Your goal
Beginning at the line that includes "Task: Click the 2012-12 x-axis label", print each remaining line of the data word for word. Output nothing else.

(Dataset items)
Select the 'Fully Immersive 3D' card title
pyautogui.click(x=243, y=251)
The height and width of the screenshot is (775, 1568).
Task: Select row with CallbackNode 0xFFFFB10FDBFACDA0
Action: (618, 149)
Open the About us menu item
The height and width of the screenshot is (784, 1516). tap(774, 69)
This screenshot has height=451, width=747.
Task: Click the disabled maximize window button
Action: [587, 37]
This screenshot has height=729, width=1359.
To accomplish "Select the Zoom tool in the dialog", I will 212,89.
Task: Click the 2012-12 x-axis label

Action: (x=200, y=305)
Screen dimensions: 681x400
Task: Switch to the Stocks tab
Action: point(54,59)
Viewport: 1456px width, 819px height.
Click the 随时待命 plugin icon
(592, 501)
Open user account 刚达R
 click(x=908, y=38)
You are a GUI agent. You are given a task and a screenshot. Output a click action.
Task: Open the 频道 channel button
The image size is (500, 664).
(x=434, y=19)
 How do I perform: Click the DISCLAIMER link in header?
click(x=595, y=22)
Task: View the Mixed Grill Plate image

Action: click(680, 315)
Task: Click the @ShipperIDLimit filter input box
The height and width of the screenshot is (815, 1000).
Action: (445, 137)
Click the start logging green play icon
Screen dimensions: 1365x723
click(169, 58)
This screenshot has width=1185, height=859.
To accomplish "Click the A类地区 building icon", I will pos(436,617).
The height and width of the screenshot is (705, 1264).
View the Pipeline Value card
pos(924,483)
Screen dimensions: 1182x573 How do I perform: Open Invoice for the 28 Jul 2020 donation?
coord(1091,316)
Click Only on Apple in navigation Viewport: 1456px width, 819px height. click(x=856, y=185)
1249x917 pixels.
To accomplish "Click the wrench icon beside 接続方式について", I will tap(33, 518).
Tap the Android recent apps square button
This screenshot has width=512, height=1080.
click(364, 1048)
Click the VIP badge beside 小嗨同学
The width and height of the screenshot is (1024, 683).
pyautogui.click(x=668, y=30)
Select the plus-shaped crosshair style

Solution
Task: Click the 2012-12 x-axis label

Action: (x=200, y=305)
Screen dimensions: 681x400
Task: Switch to the Stocks tab
Action: point(54,59)
Viewport: 1456px width, 819px height.
Click the 随时待命 plugin icon
(592, 501)
Open user account 刚达R
 click(x=908, y=38)
You are a GUI agent. You are given a task and a screenshot. Output a click action.
Task: Open the 频道 channel button
The image size is (500, 664).
(x=434, y=19)
 How do I perform: Click the DISCLAIMER link in header?
click(x=595, y=22)
Task: View the Mixed Grill Plate image

Action: click(680, 315)
Task: Click the @ShipperIDLimit filter input box
The height and width of the screenshot is (815, 1000).
Action: (445, 137)
Click the start logging green play icon
Screen dimensions: 1365x723
click(169, 58)
This screenshot has width=1185, height=859.
To accomplish "Click the A类地区 building icon", I will pos(436,617).
The height and width of the screenshot is (705, 1264).
View the Pipeline Value card
pos(924,483)
Screen dimensions: 1182x573 How do I perform: Open Invoice for the 28 Jul 2020 donation?
coord(1091,316)
Click Only on Apple in navigation Viewport: 1456px width, 819px height. click(x=856, y=185)
1249x917 pixels.
To accomplish "Click the wrench icon beside 接続方式について", I will tap(33, 518).
Tap the Android recent apps square button
This screenshot has width=512, height=1080.
click(364, 1048)
Click the VIP badge beside 小嗨同学
The width and height of the screenshot is (1024, 683).
pyautogui.click(x=668, y=30)
Select the plus-shaped crosshair style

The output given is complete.